=== Begin Enclosure ===

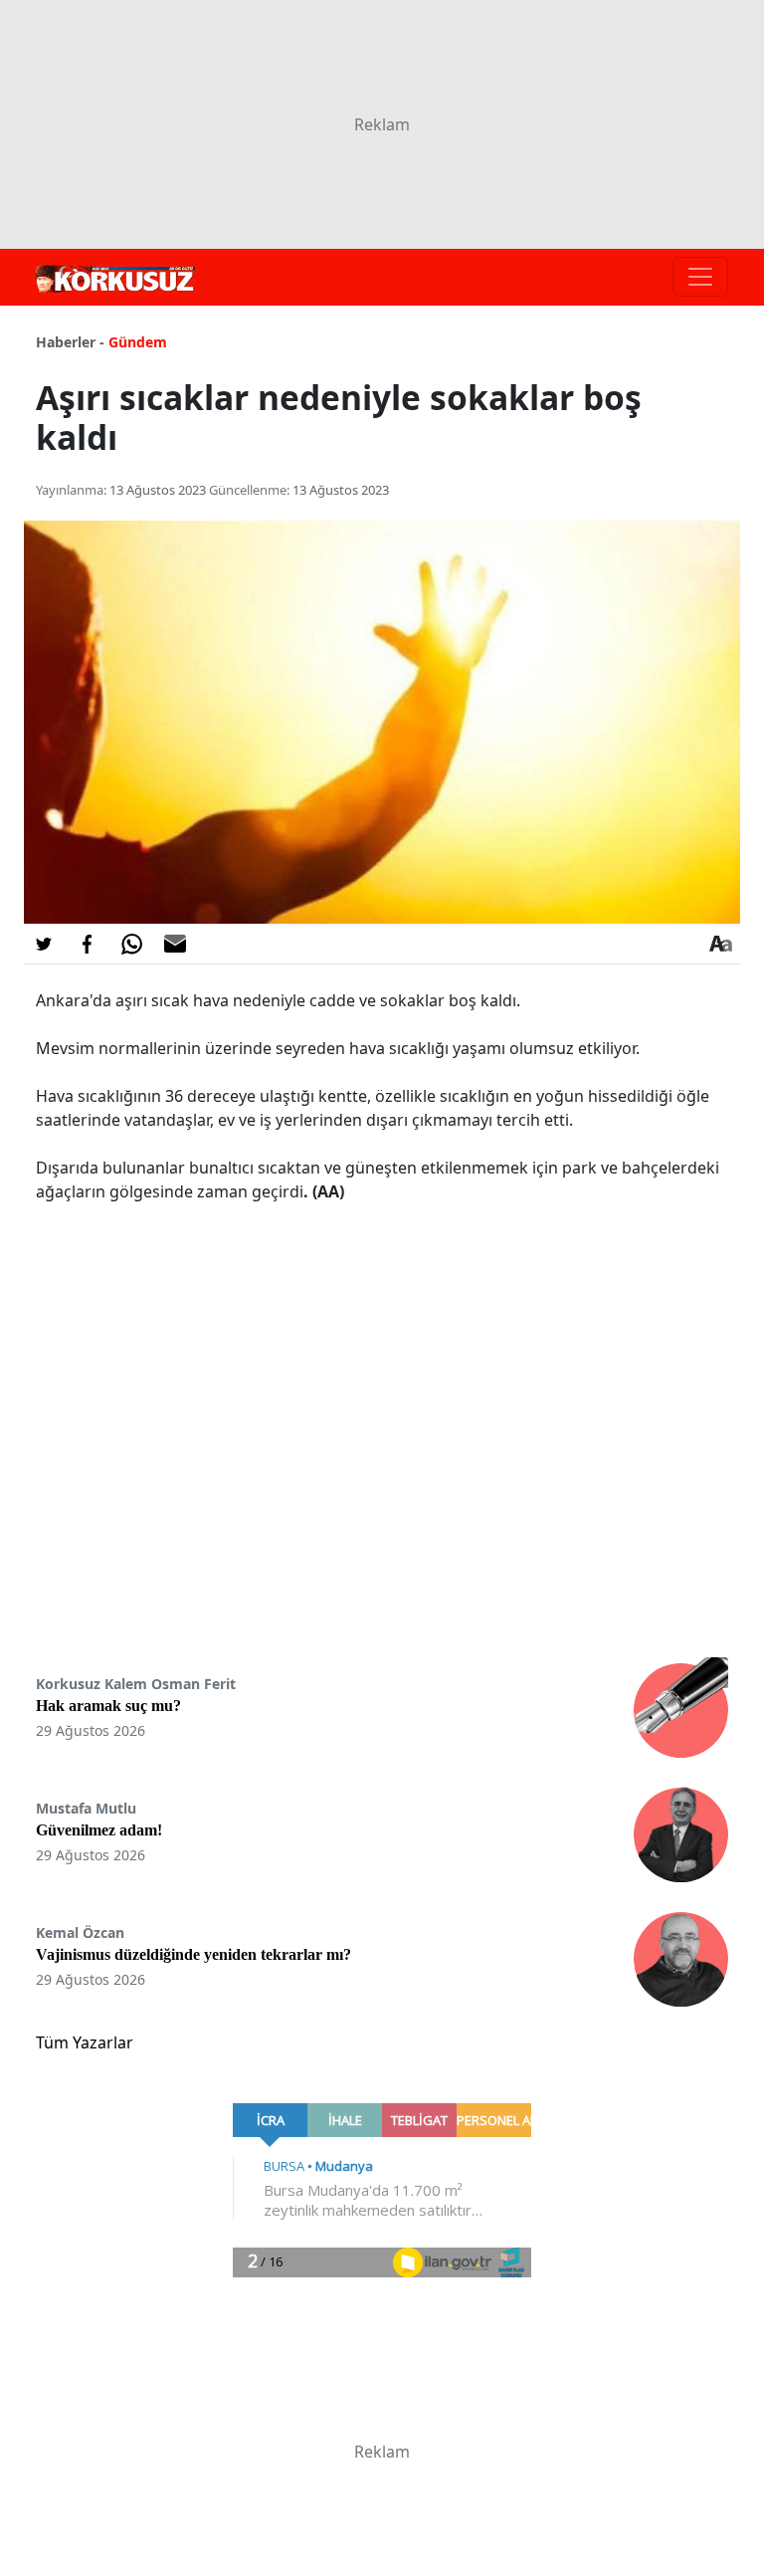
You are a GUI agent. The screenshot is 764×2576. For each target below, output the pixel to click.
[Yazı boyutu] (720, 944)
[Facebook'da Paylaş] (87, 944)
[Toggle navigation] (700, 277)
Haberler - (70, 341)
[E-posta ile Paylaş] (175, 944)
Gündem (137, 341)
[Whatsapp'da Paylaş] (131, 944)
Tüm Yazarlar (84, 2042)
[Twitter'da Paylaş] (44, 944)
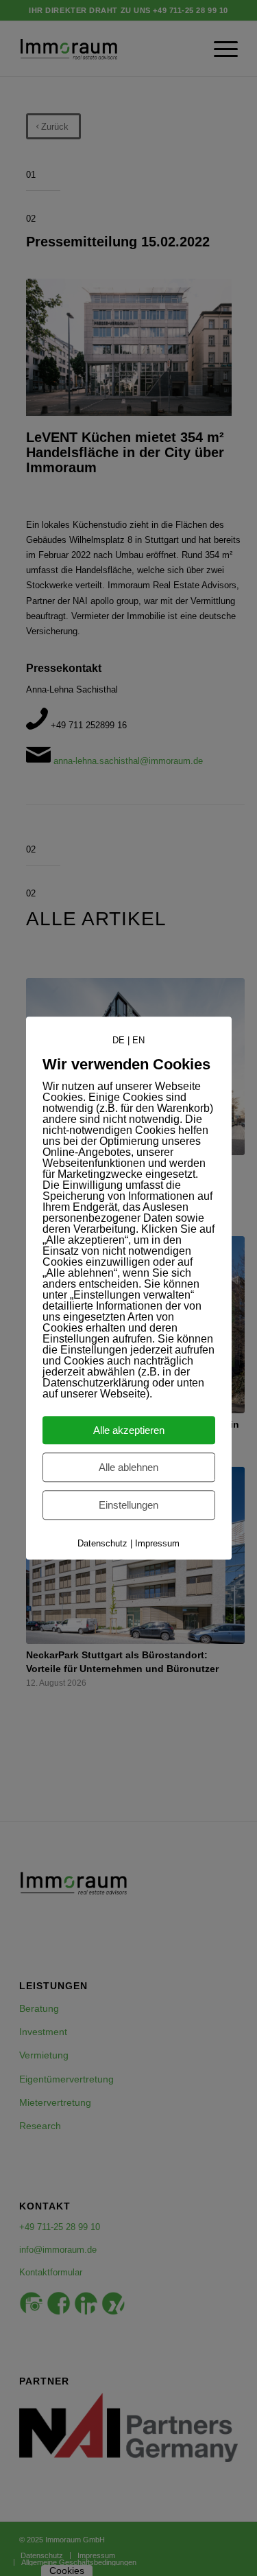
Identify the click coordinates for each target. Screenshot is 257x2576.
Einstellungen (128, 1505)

=== End Enclosure ===
=== Begin Enclosure ===

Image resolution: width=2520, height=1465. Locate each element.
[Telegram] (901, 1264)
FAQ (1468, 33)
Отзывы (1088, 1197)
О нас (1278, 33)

=== End Enclosure ===
=== Begin Enclosure ===

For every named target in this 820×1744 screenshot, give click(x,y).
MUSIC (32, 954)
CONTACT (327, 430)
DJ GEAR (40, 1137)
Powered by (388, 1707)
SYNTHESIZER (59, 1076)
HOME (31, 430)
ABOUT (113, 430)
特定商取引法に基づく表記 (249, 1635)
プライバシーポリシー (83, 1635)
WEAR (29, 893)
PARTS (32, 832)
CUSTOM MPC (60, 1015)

=== End Enclosure ===

**WHAT THE TASK REQUIRES**
Show every line in the records above that contains the word "Paylaş".

**WRITTEN SOLUTION**
[Facebook'da Paylaş] (87, 944)
[E-posta ile Paylaş] (175, 944)
[Whatsapp'da Paylaş] (131, 944)
[Twitter'da Paylaş] (44, 944)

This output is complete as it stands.